Biomass bale & propane hybrid grain drying

Objectives:

• Design a hybrid biomass and propane retrofit system specifically for on-farm grain dryers.
• Test and analyze design performance; develop design feasibility requirements for Ontario farmers.
• Analyze the life cycle economics and economic feasibility of on-farm grain drying with a biomass-propane hybrid system.

Impacts:

• Ontario farmers who currently dry grain with propane will be less exposed to risk from volatility in propane price and supply if a practical / reliable biomass and propane hybrid system can be developed.
• Combusting baled residue for drying grain will create a new market opportunity for crop residue.
• The retrofit system offers farmers low capital costs and simplicity by adapting existing dryers and using whole unprocessed biomass bales.

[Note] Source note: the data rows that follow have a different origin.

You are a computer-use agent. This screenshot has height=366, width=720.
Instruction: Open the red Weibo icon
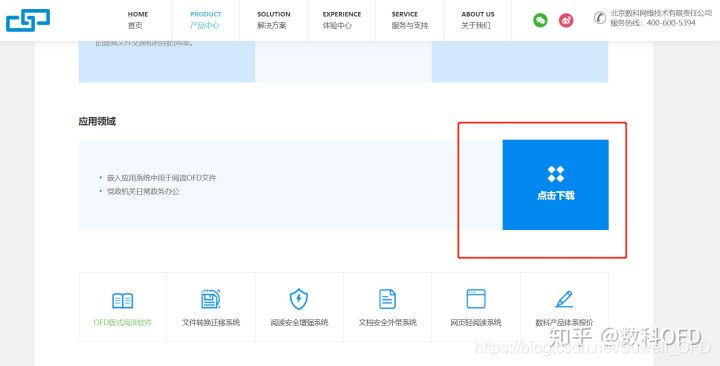coord(566,20)
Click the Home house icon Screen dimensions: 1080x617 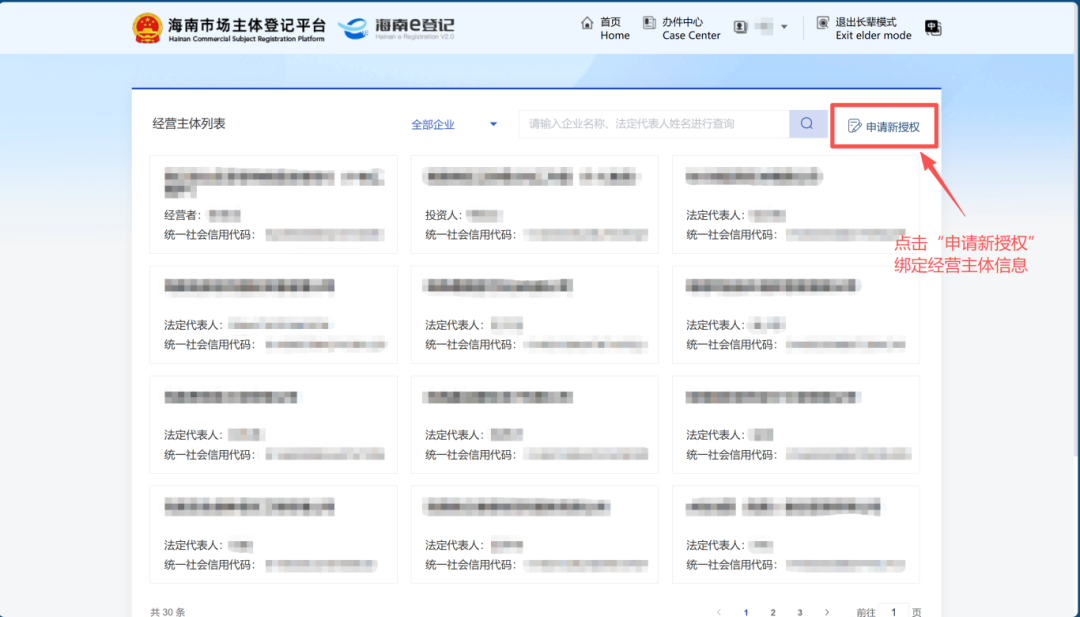[587, 22]
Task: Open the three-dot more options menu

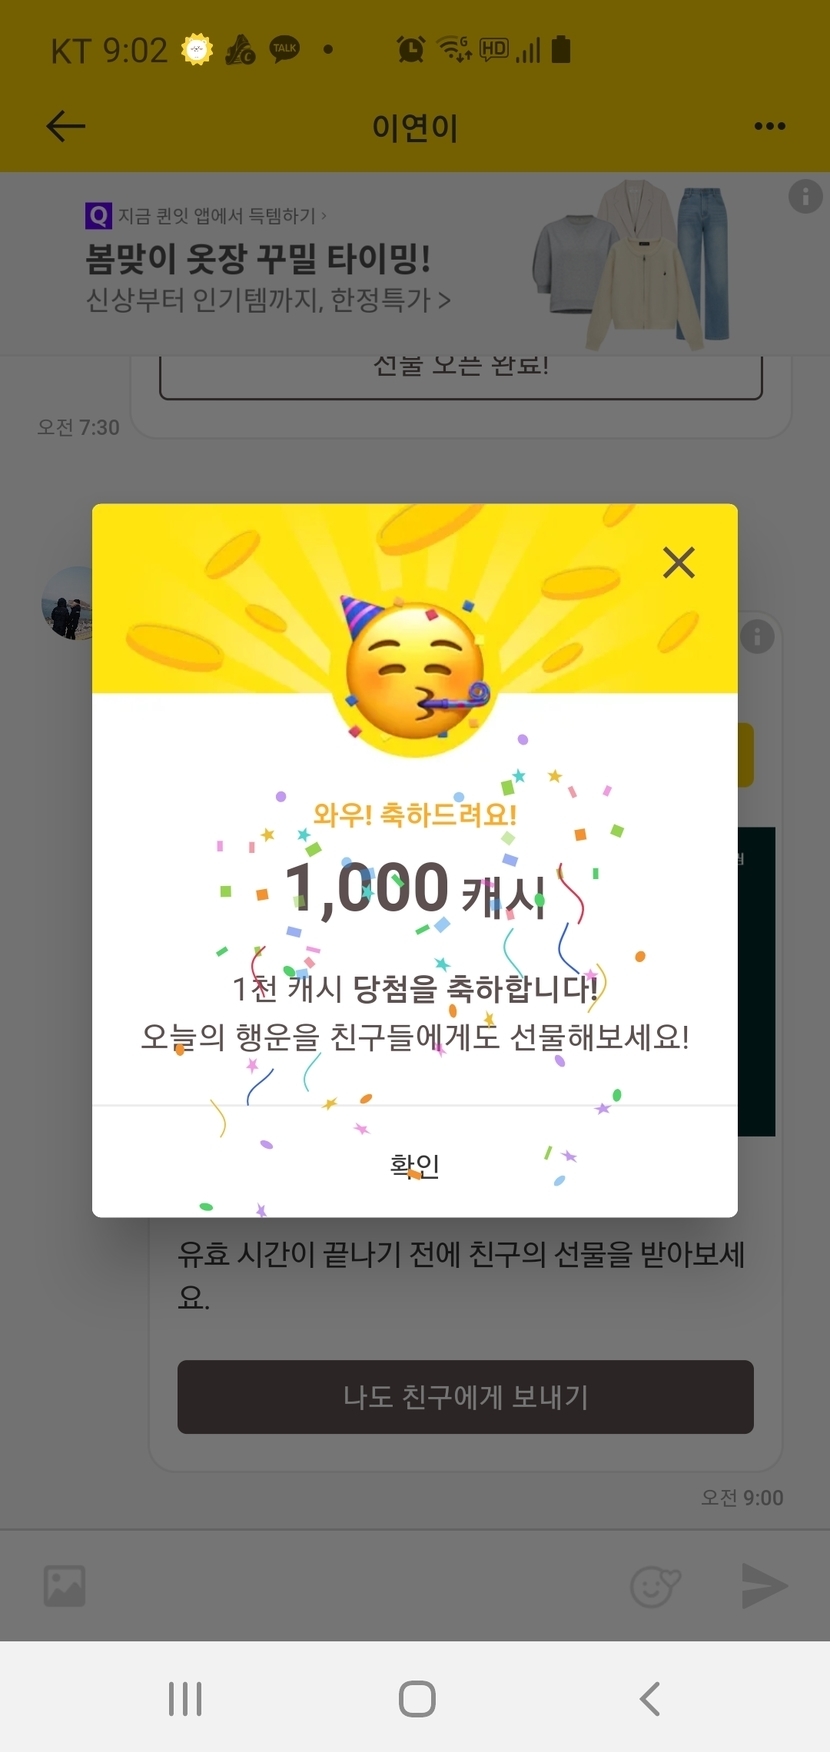Action: click(x=769, y=126)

• Compared to energy from propane, the same amount of energy from sustainably removable crop residue is approximately ¼ the cost.

Scientific Summary:

Propane and natural gas are undoubtedly the most common methods for fueling grain driers in the province. Propane is popular in many areas because it has far greater accessibility than natural gas (only 20% of rural Ontario has access to natural gas utilities). However, the consumer price of propane is determined by local distributors, allowing for large price fluctuations. Natural gas prices are more consistent over time as they are regulated by the Ontario Energy Board. Natural gas is also relatively cheap. For example, propane at 45 cents/liter costs four times more per unit of energy than natural gas at 17 cents/cubic meter. For farmers without access to natural gas, development of an alternative to propane is an economic priority.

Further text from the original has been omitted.